Dealers, brokers, marinas and boatbuilders
So, the recession will thin the herd of boat dealers and brokers. It will also put huge strain on boat builders who might get stuck with a lot of inventory – even if already sold but not paid in full. So, we will see consolidation in the boat builder market and some brands will sadly go under.
Marina’s will suffer – and all retail connected with Marina’s will suffer. As people have sudden decline in incomes – Marina fees won’t get paid on time – if at all. The usual summer truism peak will be smaller – so a lot less income. That will lead to marina restaurant’s fold and chandleries to be pushed to the limit.
Boat Yards will suffer too. Boat Maintenance will be put off and delayed. Right now, is supposed to be the absolute peak time of getting boats ready of going into the water on the northern hemisphere. And there is very little business. Boat yards with onshore storage might find it hard to get boats in the water – and harder yet to get people to pay for the extended on-shore stand.
[Update Aug 2022] – the above has not started yet in full – but it will come.

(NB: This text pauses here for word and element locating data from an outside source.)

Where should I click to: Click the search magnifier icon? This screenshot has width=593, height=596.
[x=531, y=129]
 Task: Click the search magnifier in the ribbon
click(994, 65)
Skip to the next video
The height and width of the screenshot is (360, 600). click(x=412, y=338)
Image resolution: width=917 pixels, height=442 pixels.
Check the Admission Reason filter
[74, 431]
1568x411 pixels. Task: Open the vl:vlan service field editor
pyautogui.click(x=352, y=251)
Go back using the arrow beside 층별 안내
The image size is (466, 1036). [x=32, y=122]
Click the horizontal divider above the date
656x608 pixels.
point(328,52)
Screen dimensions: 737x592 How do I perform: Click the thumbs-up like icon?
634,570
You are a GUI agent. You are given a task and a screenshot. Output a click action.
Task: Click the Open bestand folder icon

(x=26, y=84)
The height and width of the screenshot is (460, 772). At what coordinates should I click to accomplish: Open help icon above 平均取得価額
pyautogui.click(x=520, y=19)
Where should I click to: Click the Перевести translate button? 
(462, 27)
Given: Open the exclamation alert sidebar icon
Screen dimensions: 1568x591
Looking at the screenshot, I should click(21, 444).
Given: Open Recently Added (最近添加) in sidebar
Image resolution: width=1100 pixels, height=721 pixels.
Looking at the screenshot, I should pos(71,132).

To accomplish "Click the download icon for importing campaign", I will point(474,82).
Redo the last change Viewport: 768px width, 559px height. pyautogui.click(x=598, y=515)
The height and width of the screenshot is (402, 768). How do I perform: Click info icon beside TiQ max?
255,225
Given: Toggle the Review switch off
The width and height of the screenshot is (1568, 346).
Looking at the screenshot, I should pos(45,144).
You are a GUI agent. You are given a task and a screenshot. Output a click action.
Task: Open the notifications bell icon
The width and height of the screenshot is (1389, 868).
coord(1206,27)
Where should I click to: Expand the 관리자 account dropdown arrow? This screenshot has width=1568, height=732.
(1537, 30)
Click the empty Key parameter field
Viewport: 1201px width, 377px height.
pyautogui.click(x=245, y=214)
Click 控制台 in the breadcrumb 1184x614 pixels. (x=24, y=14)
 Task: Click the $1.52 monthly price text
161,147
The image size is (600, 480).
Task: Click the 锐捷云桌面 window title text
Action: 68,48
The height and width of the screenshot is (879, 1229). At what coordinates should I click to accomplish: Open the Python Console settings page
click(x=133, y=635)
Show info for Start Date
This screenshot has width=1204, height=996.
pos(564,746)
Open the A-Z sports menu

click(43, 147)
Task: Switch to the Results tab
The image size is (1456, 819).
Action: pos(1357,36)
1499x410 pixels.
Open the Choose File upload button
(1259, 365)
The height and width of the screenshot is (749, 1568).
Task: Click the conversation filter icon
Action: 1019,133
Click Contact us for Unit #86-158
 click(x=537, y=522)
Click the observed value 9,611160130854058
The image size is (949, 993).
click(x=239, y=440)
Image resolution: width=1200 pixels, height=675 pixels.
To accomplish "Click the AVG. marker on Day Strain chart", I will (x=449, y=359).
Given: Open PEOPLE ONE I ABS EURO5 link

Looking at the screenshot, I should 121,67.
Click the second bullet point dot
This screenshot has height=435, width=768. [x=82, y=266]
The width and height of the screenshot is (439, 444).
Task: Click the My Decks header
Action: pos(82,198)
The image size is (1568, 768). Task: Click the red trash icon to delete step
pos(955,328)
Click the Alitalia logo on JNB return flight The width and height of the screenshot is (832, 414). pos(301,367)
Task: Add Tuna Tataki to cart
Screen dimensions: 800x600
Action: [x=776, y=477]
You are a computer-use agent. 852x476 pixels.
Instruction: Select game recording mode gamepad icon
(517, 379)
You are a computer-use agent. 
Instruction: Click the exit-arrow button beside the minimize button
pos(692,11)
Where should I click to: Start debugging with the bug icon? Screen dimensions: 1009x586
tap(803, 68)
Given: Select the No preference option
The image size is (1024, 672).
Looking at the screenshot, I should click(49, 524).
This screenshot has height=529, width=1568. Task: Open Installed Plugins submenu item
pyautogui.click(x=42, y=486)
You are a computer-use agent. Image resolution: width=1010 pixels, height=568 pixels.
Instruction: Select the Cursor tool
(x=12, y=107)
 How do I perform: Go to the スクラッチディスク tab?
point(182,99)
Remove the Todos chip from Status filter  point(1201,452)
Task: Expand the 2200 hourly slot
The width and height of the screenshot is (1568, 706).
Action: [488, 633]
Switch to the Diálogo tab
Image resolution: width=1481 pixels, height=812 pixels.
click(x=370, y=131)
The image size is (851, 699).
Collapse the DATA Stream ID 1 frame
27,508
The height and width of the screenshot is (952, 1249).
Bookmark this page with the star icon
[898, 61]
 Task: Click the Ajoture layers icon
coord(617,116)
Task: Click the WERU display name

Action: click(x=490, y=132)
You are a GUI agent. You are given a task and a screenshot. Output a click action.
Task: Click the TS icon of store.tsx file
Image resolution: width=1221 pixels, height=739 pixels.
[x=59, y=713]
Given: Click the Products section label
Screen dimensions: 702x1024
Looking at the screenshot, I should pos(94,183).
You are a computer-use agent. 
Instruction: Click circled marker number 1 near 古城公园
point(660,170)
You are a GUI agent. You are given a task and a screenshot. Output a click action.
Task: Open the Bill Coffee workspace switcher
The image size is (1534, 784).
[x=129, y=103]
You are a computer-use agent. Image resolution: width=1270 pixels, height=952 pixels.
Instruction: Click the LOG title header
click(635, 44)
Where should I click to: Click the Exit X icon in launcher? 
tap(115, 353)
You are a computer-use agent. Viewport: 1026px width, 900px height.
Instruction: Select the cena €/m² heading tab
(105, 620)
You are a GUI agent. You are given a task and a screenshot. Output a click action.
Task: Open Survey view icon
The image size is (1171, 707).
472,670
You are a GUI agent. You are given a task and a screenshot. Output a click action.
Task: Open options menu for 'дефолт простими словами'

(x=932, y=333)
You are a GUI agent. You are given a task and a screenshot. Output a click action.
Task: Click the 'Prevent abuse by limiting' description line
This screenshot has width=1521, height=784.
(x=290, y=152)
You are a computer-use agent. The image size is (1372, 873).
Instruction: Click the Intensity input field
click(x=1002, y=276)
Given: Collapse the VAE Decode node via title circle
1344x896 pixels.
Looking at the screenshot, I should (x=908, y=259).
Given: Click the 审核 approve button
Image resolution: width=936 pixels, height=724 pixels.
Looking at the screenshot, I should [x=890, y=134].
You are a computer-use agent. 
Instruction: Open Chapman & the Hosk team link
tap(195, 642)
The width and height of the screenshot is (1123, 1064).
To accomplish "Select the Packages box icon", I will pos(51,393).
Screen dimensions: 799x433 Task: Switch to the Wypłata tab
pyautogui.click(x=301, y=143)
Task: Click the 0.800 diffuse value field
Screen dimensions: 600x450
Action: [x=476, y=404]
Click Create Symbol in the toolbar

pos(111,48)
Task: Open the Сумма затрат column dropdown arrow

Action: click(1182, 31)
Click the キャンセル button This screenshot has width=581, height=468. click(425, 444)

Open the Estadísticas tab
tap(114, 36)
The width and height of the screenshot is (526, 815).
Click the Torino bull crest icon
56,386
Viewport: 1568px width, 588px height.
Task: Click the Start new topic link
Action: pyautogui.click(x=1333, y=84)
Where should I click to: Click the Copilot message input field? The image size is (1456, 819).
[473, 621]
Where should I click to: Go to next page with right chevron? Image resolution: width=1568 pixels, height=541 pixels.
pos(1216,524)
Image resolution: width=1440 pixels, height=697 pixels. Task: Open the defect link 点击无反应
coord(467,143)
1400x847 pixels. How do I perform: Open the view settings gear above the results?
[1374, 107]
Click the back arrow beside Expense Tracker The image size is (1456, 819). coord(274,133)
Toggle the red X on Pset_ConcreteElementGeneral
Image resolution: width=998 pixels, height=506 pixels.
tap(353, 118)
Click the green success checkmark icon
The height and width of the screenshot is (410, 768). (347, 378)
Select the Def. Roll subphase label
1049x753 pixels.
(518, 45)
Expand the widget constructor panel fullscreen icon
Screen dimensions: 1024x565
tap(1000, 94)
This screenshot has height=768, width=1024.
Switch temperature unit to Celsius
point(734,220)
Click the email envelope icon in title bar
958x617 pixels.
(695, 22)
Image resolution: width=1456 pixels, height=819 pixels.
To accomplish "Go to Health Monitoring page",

In my opinion the marinas, dealers, boatbuilders and brokers need to get ready to “right size” their companies. The other thing I had not appreciated was the material shortage that pushed up all boat prices and delivery times. I think Navico was “lucky” to sell to Brunswick in August 2022. I do not think the valuation of Navico would have been $1.6b in 12 months from now.
The Boat Rental Market and shared ownership schemes
The boat rental market is a bit of a hurdle. There will be a lot of issues as people can’t fly to their boat rentals. Will they get refunded? Will the rental companies survive?
Another branch that will be severely tested is the very popular shared ownership schemes. That is where you “Purchase” a boat with a Rental agency – and the agency rents out your boat with you getting a few “free” weeks of usage of the boat every year. Then after a few years the boat officially belong to you. Many of these schemes have gone with “rental guarantees” – promising that you won’t have to pay anything for the upkeep of the boat due to rental income and their fleet management.
All the shared ownership schemes will be severely tested, and NOW is the time to read the small print in the contracts. Who is liable for boat upkeep if there are nobody renting? What happens if the Rental Agency goes bust – who then have the rights to the boat? Could you be forced to suddenly find the money to purchase the boat out of the contract before contract ends?
We have hard times ahead of us
The sad truth is we have hard times ahead of us. We might lose family to the Corona virus – we might lose our jobs and income. We might lose our boats and favourite spare-time “make me sane” activity.
The way out of this is for people to try and work together on finding solutions. So, I suggest everyone related to any marine industries to talk together. Find some common ground – figure out how people who have lost their income can find a way to stay in their boats. Find a way for agencies, brokers, dealers, marina’s, boat builders and everybody else can stay in business. Support your local marina and restaurants.
Yes, businesses won’t have the same profits they have had the last 5-8 years. But the end users will lose their incomes – and the tsunami of effects will be felt all the way up the chain.
So please everybody in the marine industry and boat lovers – work together and talk together!
Work together to minimize the impacts all around.